AgI-SiO2 hybrid powders (HPs) based on SBA-15, MCM-41, and MCM-48 have been prepared by template co-condensation of silica and silver iodide under hydrothermal conditions. The effect of the [Ag]/[Si] ratio and the type of silica matrix on the textural, structural, morphological, and rheological properties of the HPs has been studied. The formation of the target phase of iodargyrite (β-AgI) is dependent both on the ratio of the main components [Ag]/[Si] and on the pore arrangement in the silica matrix, as detected by XRD. The small-angle XRD and low-temperature nitrogen adsorption data have shown the textural and structural properties of AgI-SiO2 hybrid powders to be similar to the porous structure of the initial silica matrices—SBA-15, MCM-41, or MCM-48. A uniform distribution of silver iodide in all silica matrices, SBA-15, MCM-41 and MCM-48, has been demonstrated by energy dispersive microanalysis (EDAX). For AgI-SiO2 powders with various types of pore arrangement, a high fluidity degree has been demonstrated using the data on the natural angle of repose. It has been shown that MCM-48 based β-AgI-SiO2 powders are characterized by the smallest crystallite sizes (~6 nm), and average size of particles (50 nm) and average size of particle aggregates (13 μm), the highest specific surface area (up to 860 m2/g) and the best fluidity.

Graphical Abstract

Highlights

  • The formation of the target β-AgI phase, iodargyrite, in AgI-SiO2 hybrid powders (HP) depends both on the component [Ag]/[Si] ratio and on the pore arrangement type of the silica matrix.
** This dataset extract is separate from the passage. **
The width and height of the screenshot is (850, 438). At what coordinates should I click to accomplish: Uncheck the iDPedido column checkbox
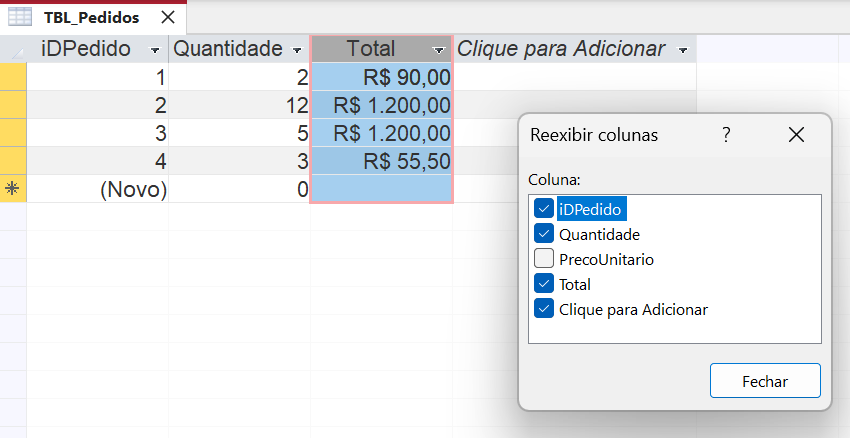[544, 209]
  • Crystal phase, corresponding to iodargyrite, was detected in HPs samples prepared using the [Ag]/[Si] ratios within the range from 0.04 to 0.08.

  • In AgI-SiO2 powders prepared by hydrothermal template synthesis via а co-condensation route, the ordered pore arrangement was found to be similar to that of the initial silica matrices—SBA-15, MCM-41 or MCM-48.

  • The smallest crystallites (~6 nm), average size of particles (50 nm) and average size of particle aggregates (13 μm), the highest specific surface area (up to 860 m2/g), and the best fluidity was found in the case of β-AgI-SiO2 powders based on the MCM-48 matrix.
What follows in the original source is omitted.